In a recent blog article, I wrote about form-login and how to create a custom one. Later on I thought it might be a good idea to details a little bit about the form-login mechanism, and how it works, which could be helpful in troubleshooting this if it does not work. Often times, one might write the custom XML file, but not be sure why it’s not working, with the result being an endless loop of trial-and-error.

The way form-login works is by injecting a small JavaScript by IAG into the form’s HTML. That JavaScript looks like this:

function WhaleSubmit()

{

formsCol = document.forms;

if (formsCol.length == 1)

{

document.forms[0].submit();

}

else

{

alert("more than one form");

}

return false;

}

This function is set to run as soon as the form loads. IAG also looks throughout the HTML for the form fields that have been identified by the customized SSO file (FormLogin.xml), and injects the strings “whluser” and “whlpass” into them. When that form is received by the browser, it already has these strings in the user and pass fields, and the submit function. There’s also a piece of script to launch that function. The function enumerates the forms found in the page, and if it finds only one, it does a SUBMIT on it. If it finds more than one form, it will show a pop-up with the error “more than one form”. The form submit would typically be pretty fast, but usually not fast enough so that the user doesn’t see what’s happening.

Once the form has been submitted, it goes through the engine again, where the fields are replaced by the actual username and password of the user, which the IAG knows because that user has logged in earlier. These are sent to the backend server and the application logs in.

A typical problem with this is a mis-configuration that prevents IAG from identifying the right form. Key factors for success there are the application type and URL, and those often fail because of lack of understanding of how RegEx works.

If that part worked, but the user sees the form with the fields filled up by “whluser” and some password, this means the IAG engine correctly identified the form, but has been unable to submit it. This could be because the form itself has an unusual submit method. For example, many forms run some sanity JavaScript on submit or depend on some random click to do the submit instead of the common “submit” type button. There’s no generic solution for this, so the right way to go is to analyze the JavaScript code, and see what can be changed or bypassed. This is risky, as the JavaScript could be a security mechanism or add meta-data to the form that is not visible otherwise.

If you have identified changes that need to be made to the form, an AppWrap can help you along.

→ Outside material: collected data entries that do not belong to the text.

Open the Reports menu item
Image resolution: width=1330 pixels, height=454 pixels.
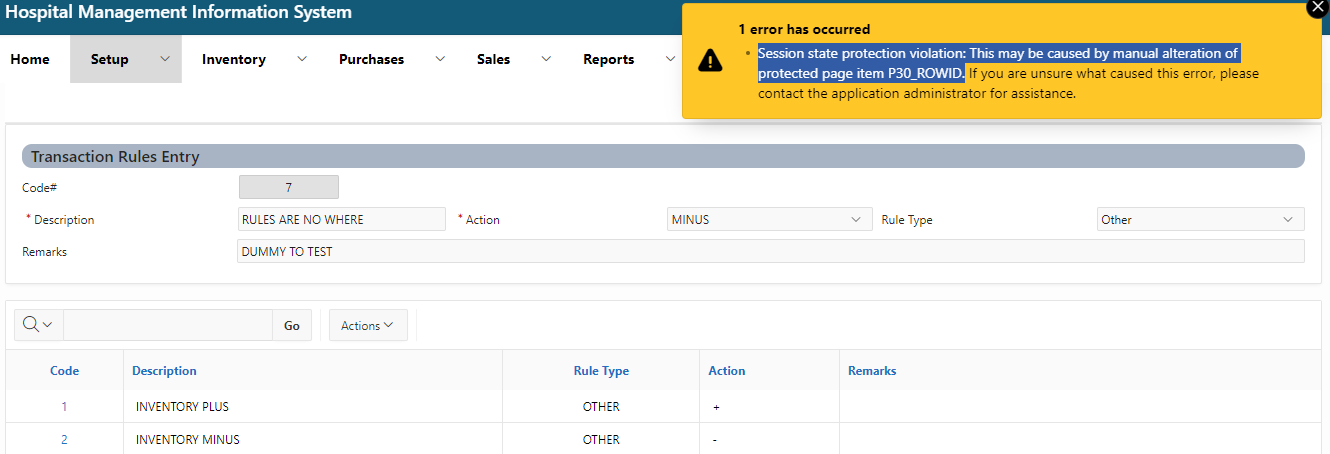pos(608,59)
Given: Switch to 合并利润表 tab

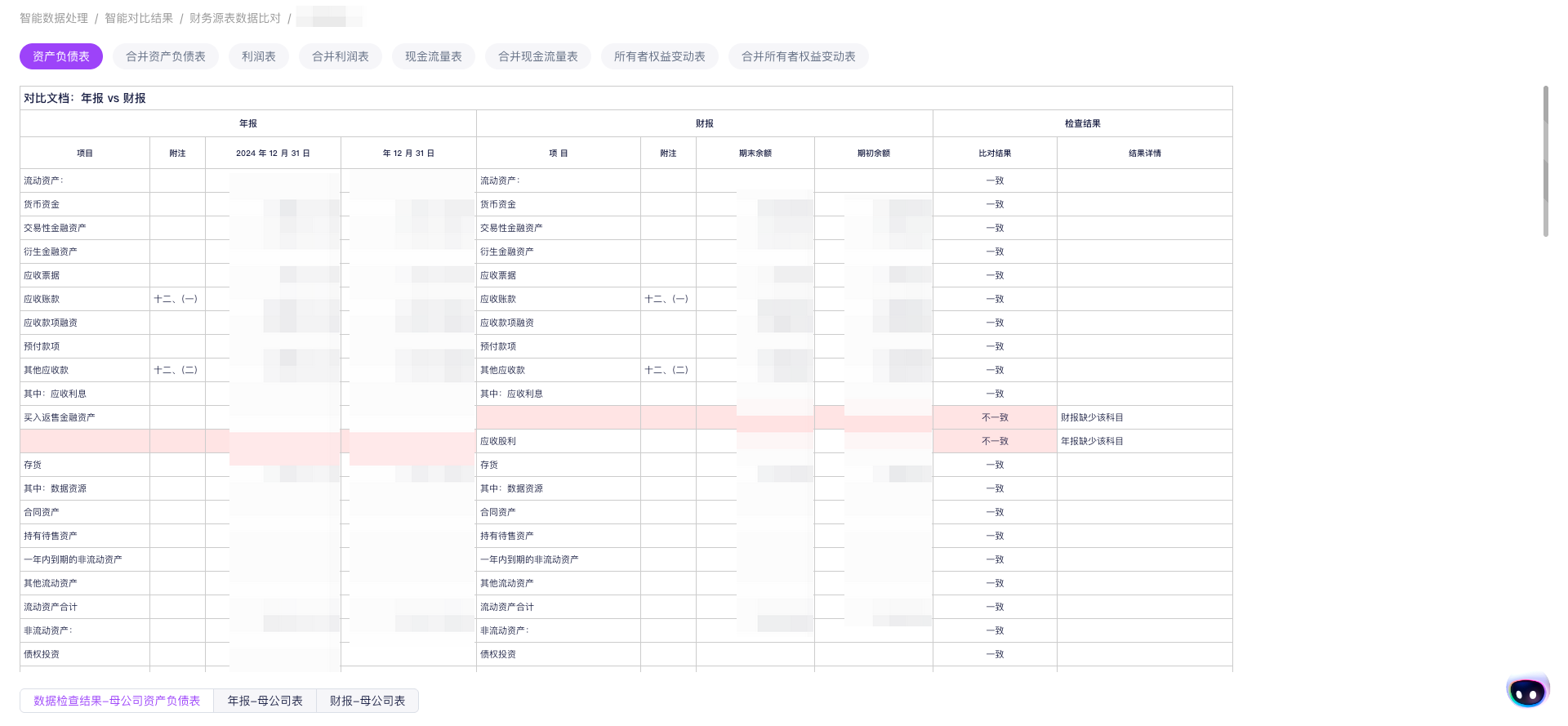Looking at the screenshot, I should (341, 56).
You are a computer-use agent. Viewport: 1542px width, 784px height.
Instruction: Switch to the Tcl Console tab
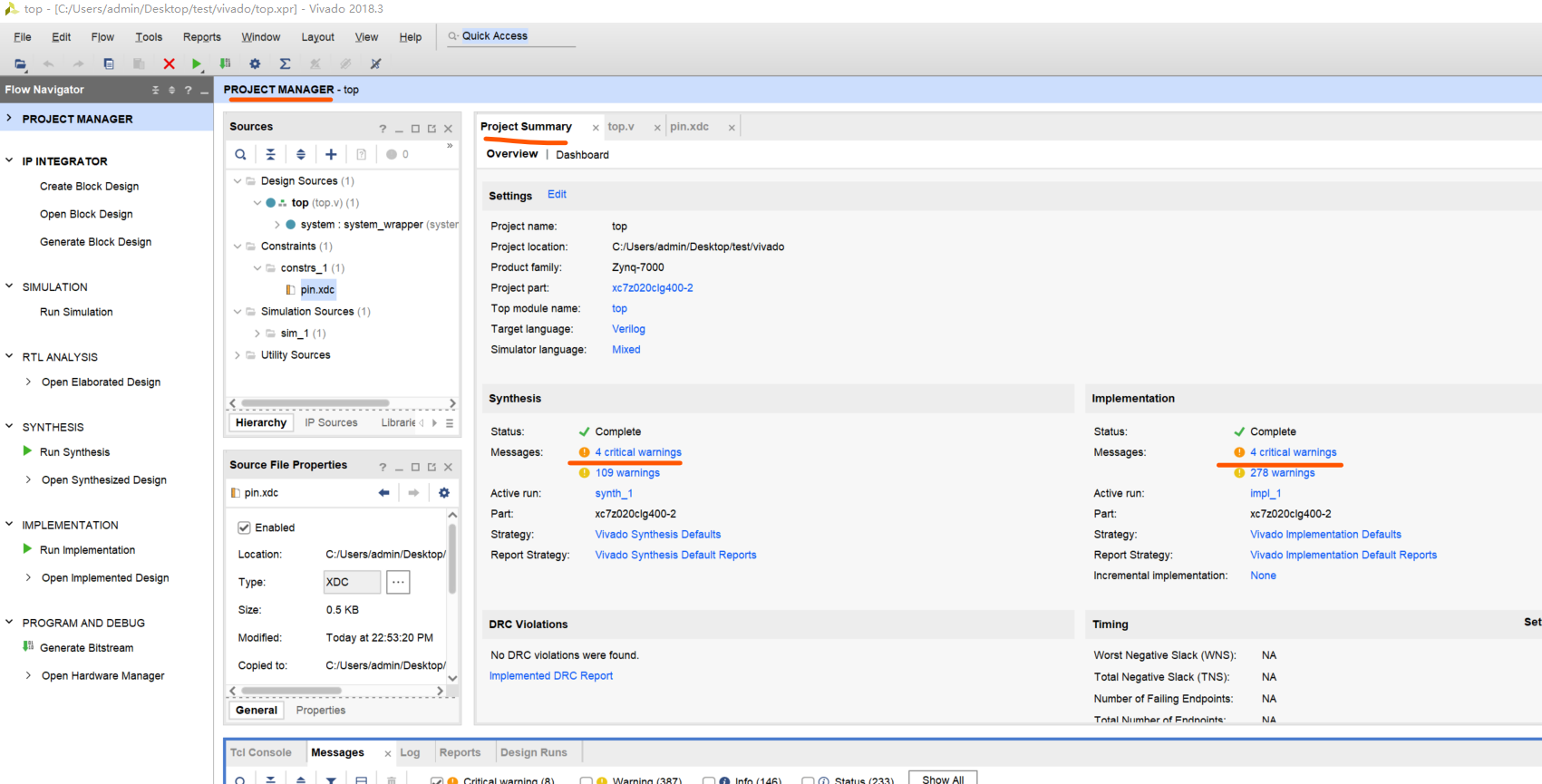coord(260,752)
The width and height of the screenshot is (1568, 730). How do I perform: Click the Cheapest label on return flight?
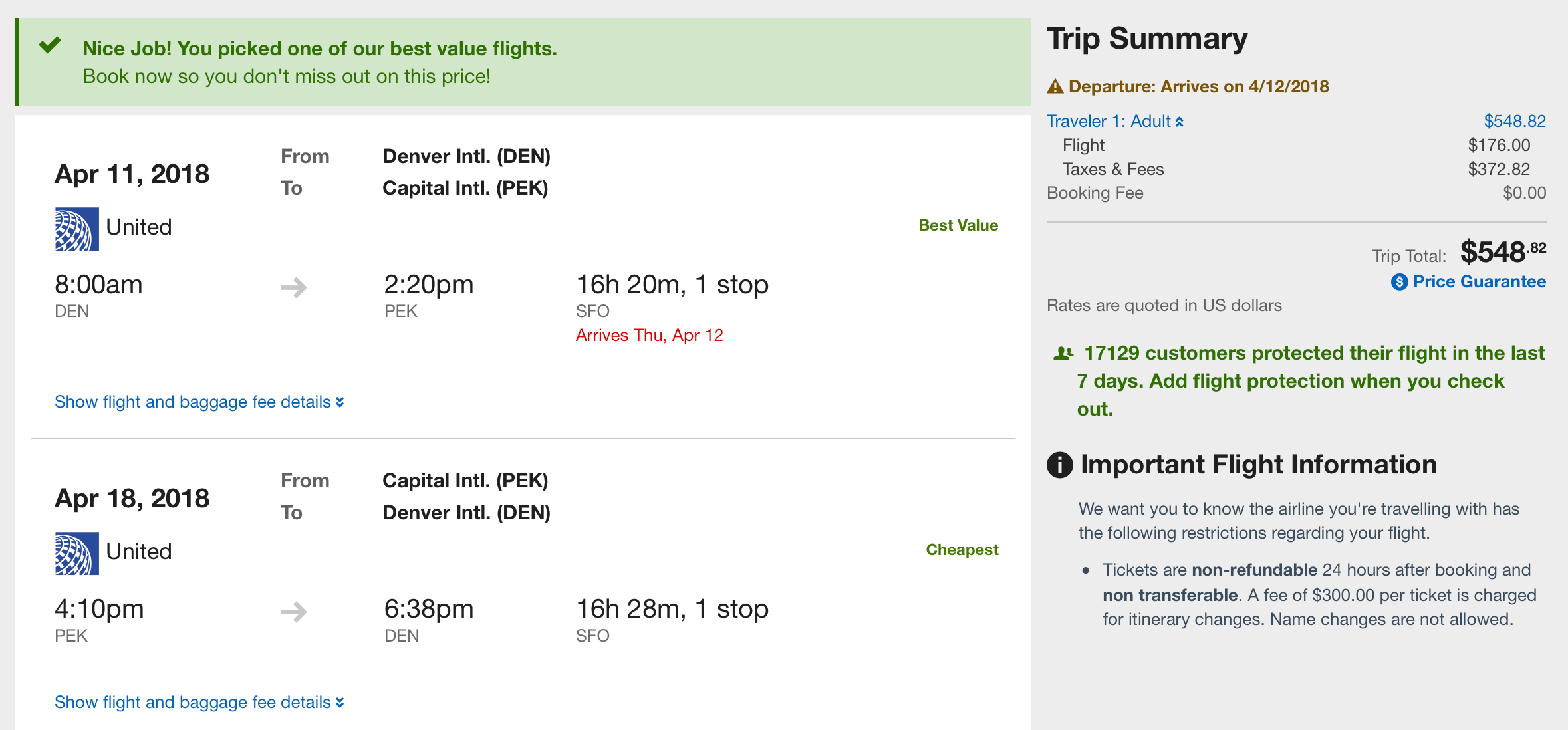[962, 550]
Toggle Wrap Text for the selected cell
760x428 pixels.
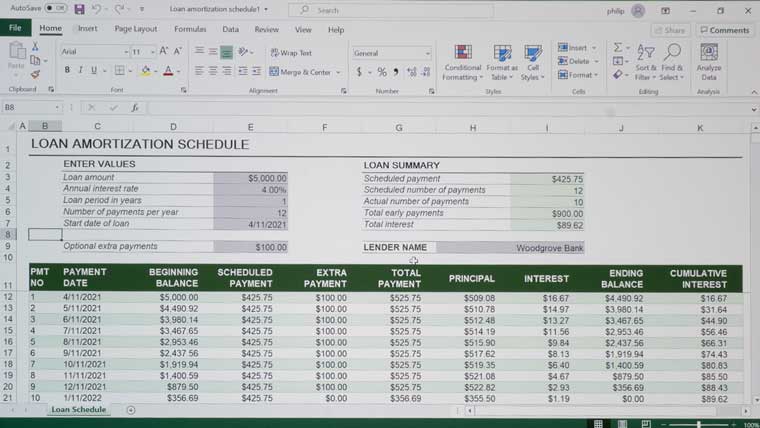[x=290, y=53]
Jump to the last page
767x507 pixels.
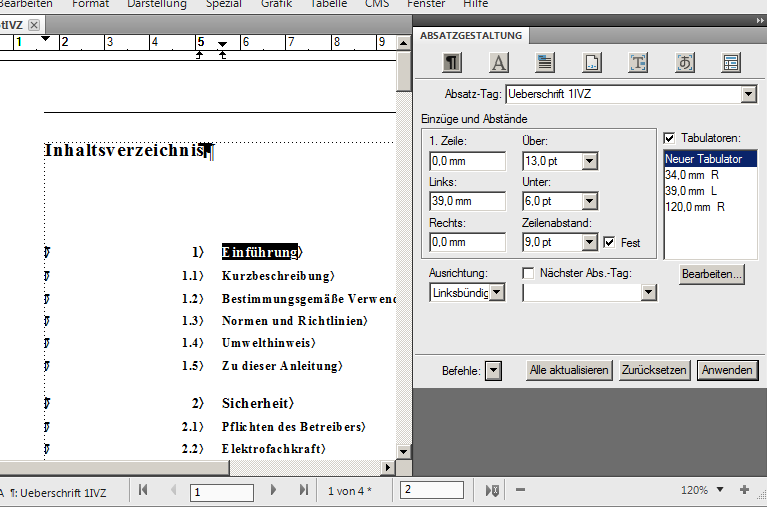304,490

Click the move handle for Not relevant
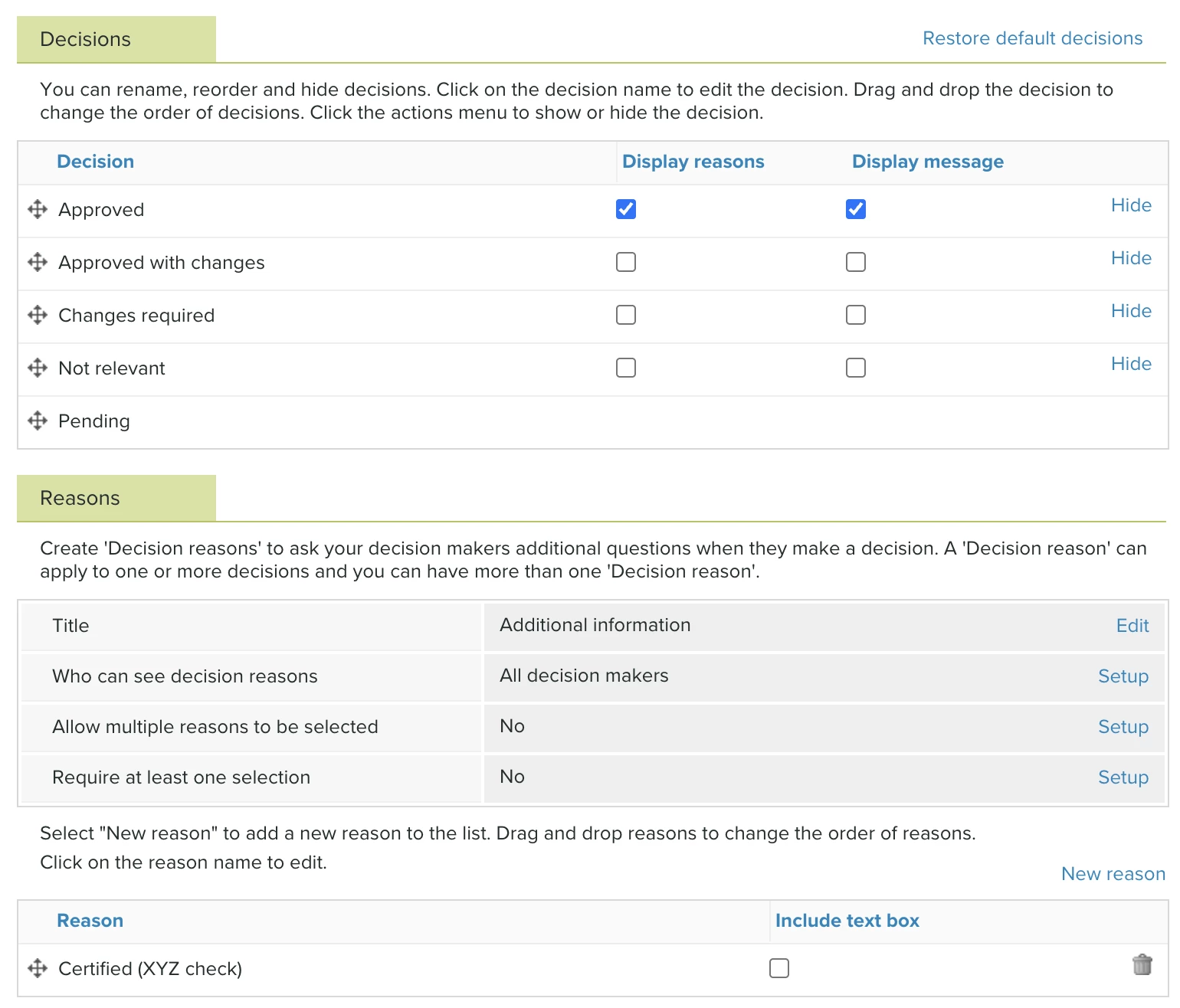coord(38,368)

Using AppWrap, you can make any changes you want to the form, including removing code or changing it completely. AppWrap is a tool with very few limitations, and as can be expected, this has some risks. Before making any changes with AppWrap (detailed in page 219 of the Advanced User Guide), be sure that you fine-tune it well enough so that it affects JUST your login form, and no other pieces or pages.

If the form submit does seem to go through, but brings up an authentication error, this might be related to the way IAG caches the user’s credentials. For example, some apps require the username to be in the format of a domain\user, as opposed to just the username. This can also be worked out, but that’s beyond the scope of this blog entry – this is addressed in the user guide.